Extrait choisi.
· · · · · · ·

2° Il n'existe pas deux substances égales.
3° Une substance ne peut en produire une autre.
4° L'intellect divin ne contient aucune substance qui n'existe formellement dans la nature[2].

[2] Nous pouvons maintenant prouver qu’il ne peut pas y avoir de substance finie : toute substance doit donc appartenir infiniment à l’Être divin. Voici la preuve. En effet, ou bien : 1° elle se serait limitée elle-même ; – ou bien, 2° elle aurait été limitée par une autre substance. – Or, elle ne peut s'être limitée elle-même, car, étant infinie, elle eût dû changer toute son essence. D'un autre côté, elle ne peut être limitée par une autre substance, car celle-ci devrait être finie ou infinie ; le premier terme est impossible (car le raisonnement recommencerait ; c'est donc le second qui est vrai ; cette substance (infinie) serait donc Dieu. Mais celle-ci aurait limité l'autre ou par défaut de puissance, ou par défaut de volonté : le premier est contre sa toute-puissance ; le second est contre la bonté. Il n'y a donc pas d'autre substance que la substance infinie. Il suit de là qu'il ne peut y avoir deux substances infinies égales : car cela seul serait une limitation ; et encore, qu'une substance ne peut pas en créer une autre. En effet, la cause qui devrait créer cette substance aurait les mêmes propriétés que celle qu’elle aurait créée, et par conséquent autant, ou plus, ou moins de perfection ; or, elle ne peut en avoir autant, car il y aurait deux substances égales ; ni plus, parce que l’une des deux serait finie ; ni moins, parce que de rien ne peut sortir quelque chose ; en outre, si de la substance infinie pouvait sortir une substance finie, l'infini serait fini, etc., et par conséquent une substance ne peut pas en produire une autre. D’où il suit que toute substance doit exister formellement, c'est-à-dire réellement ; car si elle n’existait pas en acte, elle ne parviendrait jamais à naître.

· · · · · · ·

Énoncé. Dans l'extrait sur la substance, remplacez « L'intellect divin » par « L'entendement divin » et recopiez le passage de « 2° Il n'existe » à « dans la nature[2]. ».

Données extraites.

· · · · · · ·

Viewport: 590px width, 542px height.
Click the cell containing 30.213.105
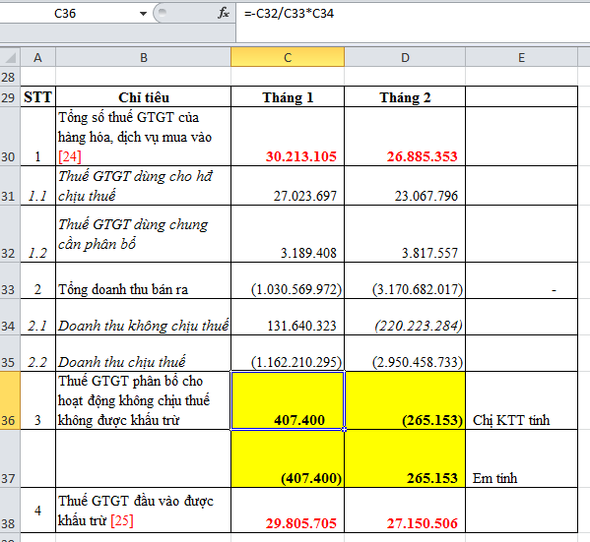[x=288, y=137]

· · · · · · ·

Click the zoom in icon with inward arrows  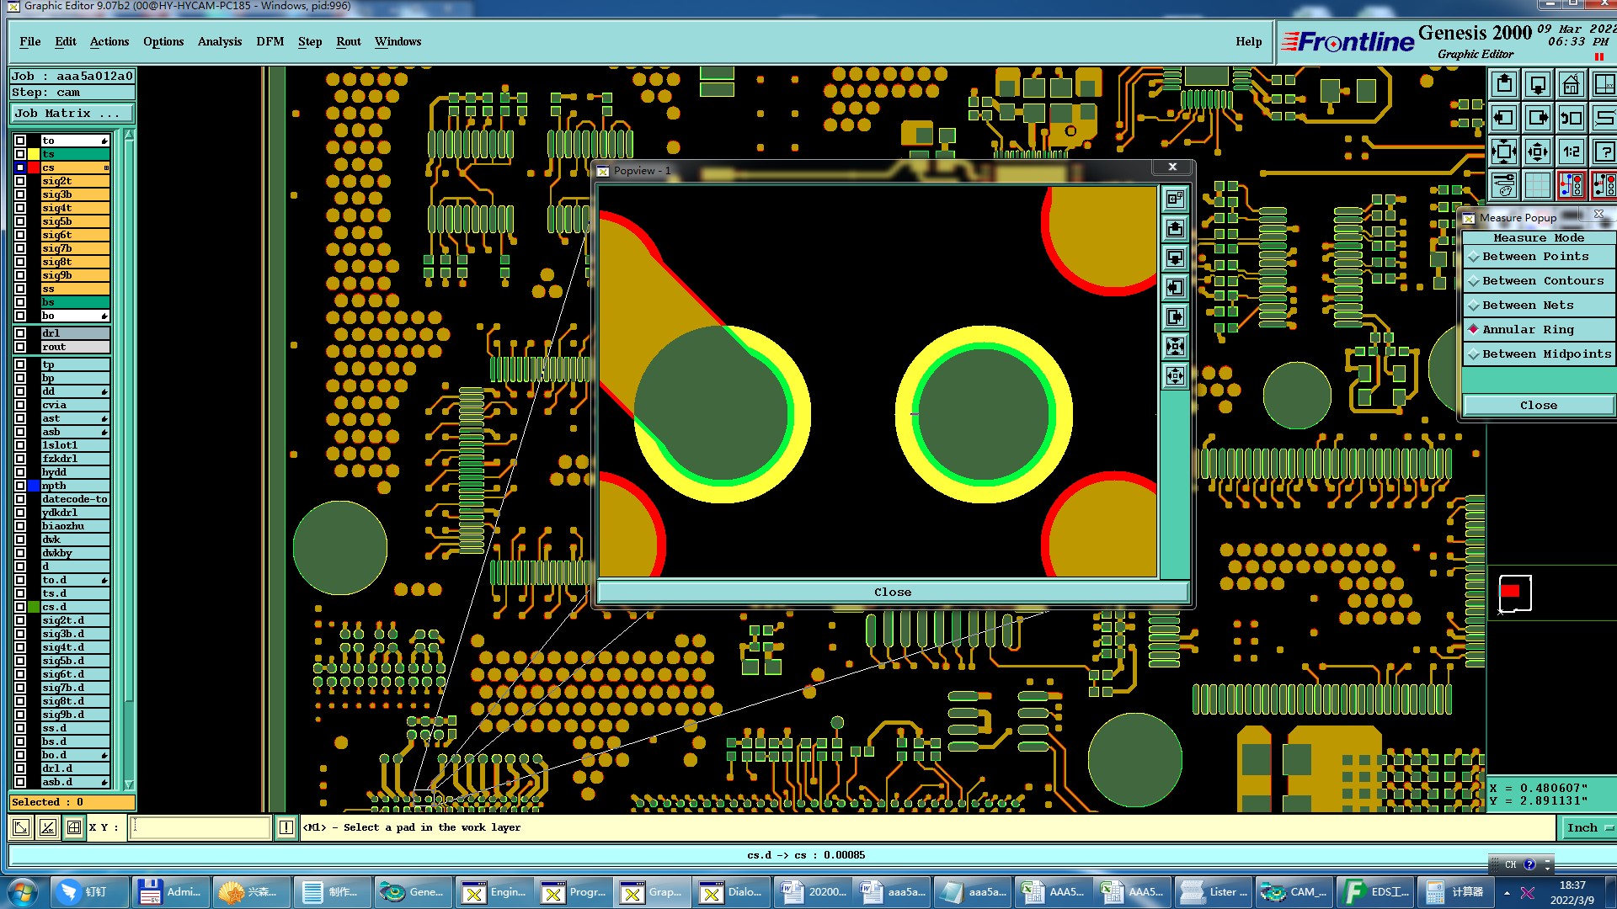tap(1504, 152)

· · · · · · ·

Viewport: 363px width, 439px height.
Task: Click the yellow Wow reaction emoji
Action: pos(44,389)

· · · · · · ·

Corrigé.
2° Il n'existe pas deux substances égales.
3° Une substance ne peut en produire une autre.
4° L'entendement divin ne contient aucune substance qui n'existe formellement dans la nature[2].